SEKATO.ID – Vaksin AstraZeneca dinyatakan haram oleh Ulama Indonesia (MUI) karena memanfaatkan tripsin babi dalam pembuatannya. Meski begitu, ia masih boleh digunakan dengan sejumlah syarat.
“Vaksin AstraZeneca memanfaatkan tripsin (yang ada dalam babi) dalam proses pembuatannya,” kata Ketua Bidang Fatwa MUI Asrorun Niam Sholeh dalam jumpa pers virtual, Jumat (19/3).
AstraZeneca sendiri membantah vaksinnya menggunakan tripsin babi. Dengan tegas mereka sampaikan bahwa vaksin vektor virus buatannya tidak menggunakan dan bersentuhan dengan produk turunan babi atau produk hewani lainnya.
Perlu diketahui, tripsin babi banyak digunakan dalam pembuatan vaksin.

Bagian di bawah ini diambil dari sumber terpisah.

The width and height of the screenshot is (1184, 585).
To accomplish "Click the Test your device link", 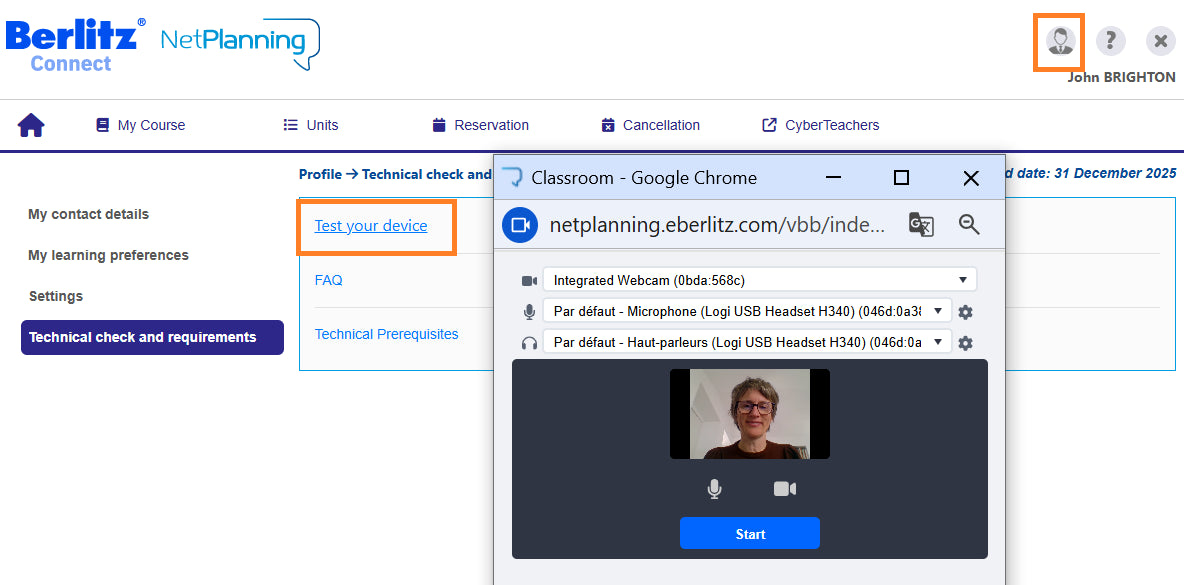I will point(371,226).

Dikutip dari kumparan.com, Ahli biologi molekuler independen Ahmad Utomo menjelaskan, proses pembuatan vaksin AstraZeneca dan Sinovac memiliki perbedaan. Jika Sinovac menggunakan virus SARS-CoV-2 yang telah dimatikan (inactivated virus), AstraZeneca menggunakan bagian dari virus tersebut, yaitu spike (semacam protein berbentuk paku duri di tubuh virus corona).
Ahmad melanjutkan bagian virus corona tersebut dipindahkan ke Adenovirus untuk berkembang ke sel inang. Adenovirus yang telah disisipi gen protein spike ini akan memasuki sel manusia yang memicu kekebalan terhadap virus SARS-CoV-2.
“Baik Sinovac dan AstraZeneca itu sama-sama menggunakan jalur sel. Kalau Sinovac menggunakan sel vero, AstraZeneca menggunakan MRC-5. Dalam memperbanyak virusnya harus menumbuhkan sel dulu, agar menjadi inang buat si virus. Teknologi yang digunakan adalah cawan. Sel MRC-5 sifatnya melekat pada cawan, tidak bisa mengapung,” jelas Ahmad dalam video di channel YouTube miliknya.
Sel MRC-5 yang melekat pada cawan telah terinfeksi Adenovirus akan mereplikasi diri. Akhirnya, cawan akan penuh dan sel bisa mati atau tidak dapat berkembang. Untuk memijah atau melepas sel tersebut dibutuhkan tripsin, enzim yang diekstrak dari pankreas hewan (dalam kasus ini berarti babi untuk menjadi porcine trypsin atau tripsin babi).
“Sel melekat sekali di cawan, harus dilepaskan agar sel bisa dipindahkan ke cawan yang lain. Kalau dipisahkan secara fisik nanti mati, melepas harus secara hati-hati, makanya digunakan enzim tripsin, supaya bisa memisahkan sel dan melepaskan ikat dari cawan,” katanya.
Ahmad menegaskan setelah pengangkatan sel, tripsin sudah tidak dan bersih dari sel. Kemudian di tahap akhir, virus yang dikembangbiakkan yang sudah terpisah dari sel inang juga tidak terdapat kandungan tripsin.
“Tripsin yang paling umum digunakan pengembangan dalam culture cell asalnya dari babi. Tapi, ada juga tripsin yang tidak berasal dari pankreas babi, tetapi secara rekombinan. Jadi, tripsin diproduksi di jamur,” terangnya.
Ahmad meyakini bahwa AstraZeneca menggunakan tripsin babi, karena pada umumnya menggunakan gen dari hewan tersebut. Jarang sekali vaksin yang tidak menggunakan tripsin babi, tetapi ada yang tidak seperti diproduksi di makhluk yang lain.
Kemudian, menurut Ahmad, ada beberapa vaksin yang tidak menggunakan tripsin, seperti Novavax yang terbuat dari sel serangga, hingga Moderna dan Pfizer yang kedua bahkan tidak menggunakan sel untuk mengembangkan virus.
Dalam akhir video, Ahmad menegaskan semua vaksin yang ada saat ini tidak ada kandungan babinya lagi.